Relatively recent preservation efforts revived buildings that had languished under decades of neglect: In 2003 the city converted Albert Frey’s 1965 Tramway Gas Station, with its dramatically parabolic roof, into a visitors center; in 2008, a pair of modernist enthusiasts rescued Lautner’s ailing 1947 Desert Hot Springs Motel and reopened it in 2011 as the luxuriously furnished Hotel Lautner. Modernism Week was established in 2006, and as icing on the cake, local radio station KWXY relaunched as MODFM last fall.
Modernism Week opens the doors to a few distinguished treasures—timed and (expensive) ticketed tours to Hotel Lautner, Sinatra's lavish Williams-designed estate, and Albert Frey’s final residence that beautifully protrudes from the rocky hillside. They've been carefully preserved to encapsulate a certain moment in time, and consequently, Palm Springs's origins as an extension of Hollywood.

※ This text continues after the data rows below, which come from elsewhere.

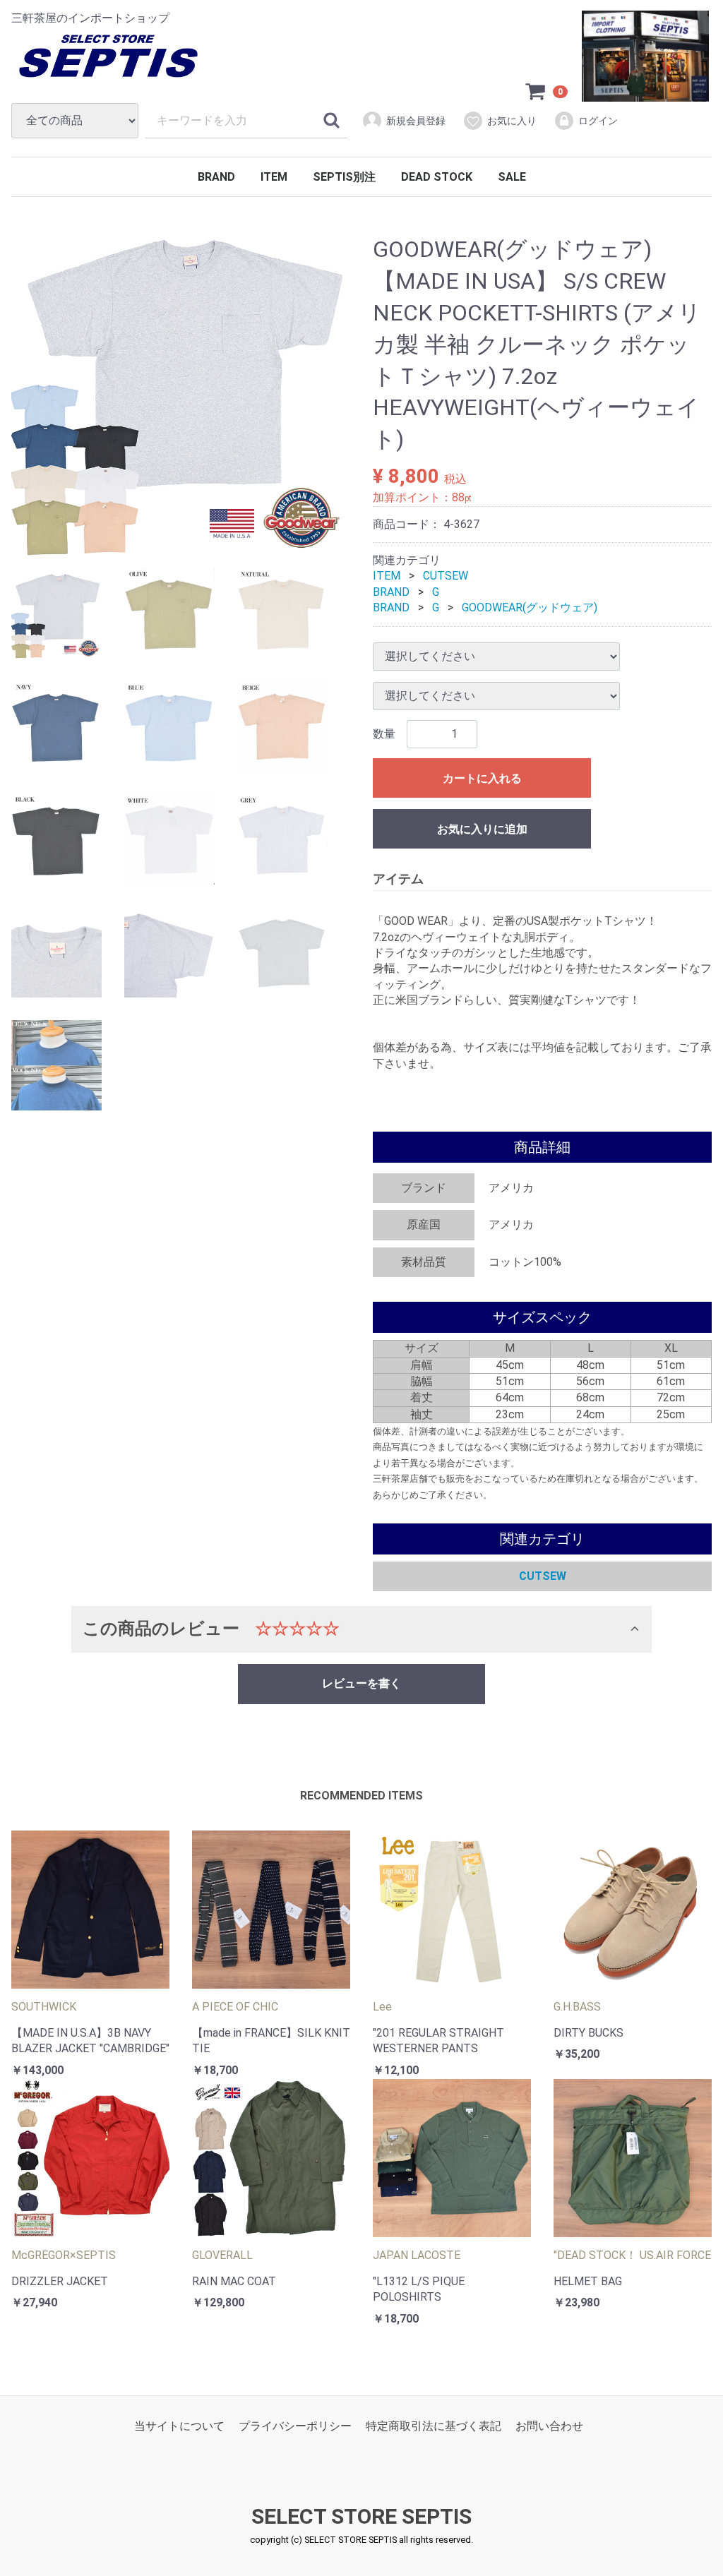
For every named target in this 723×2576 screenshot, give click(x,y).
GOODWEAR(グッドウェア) (529, 607)
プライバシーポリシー (295, 2426)
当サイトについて (179, 2426)
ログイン (598, 120)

Although the stars retreated en masse when Modernism fell out of fashion in the ’70s and ’80s, what becomes clear is that Palm Springs is still a movie set—rows of pristine, contrived facades illuminated by the natural cinematic quality of the sun. For the most part, interaction with the architecture remains on the surface: the double-decker bus tours offers just a glimpse of Neutra’s iconic Kaufmann House over the surrounding wall, which features a warning that the security system is armed, and signs at the Saturday-night cocktail party at a show house newly built from a Wexler steel-frame design warned that the furniture was not meant to be sat in. The space age-reminiscent KFC that echoes Frey's parabolic roof and graphic, right-angled storefront of the local 7-Eleven were both built in the 21st-century, demonstrating facadism at its finest. And, as happens on a movie set, when the lights go out the production ends: after sundown, the streets clear out, and the city goes to bed.
The Palm Springs flair for pastiche, however, is also embedded into its history. The curves of the Victor Gruen and Associates 1959 Bank of America were drawn directly from Le Corbusier’s Ronchamp Chapel—spiced up with a little glitter in the form of mosaic tiles—and down the street, a Chase Bank built in 1961 by E. Stewart Williams bears an uncanny resemblance to Oscar Niemyer’s 1958 Palácio da Alvorada.
Built on ideals of fantasy and retreat and a rejection of established ideals of taste, the Palm Springs spirit has, in one sense, shifted only slightly, from playground to amusement park. Modernism Week is akin to a trip to Colonial Williamsburg, recalibrated for the ultra-fabulous.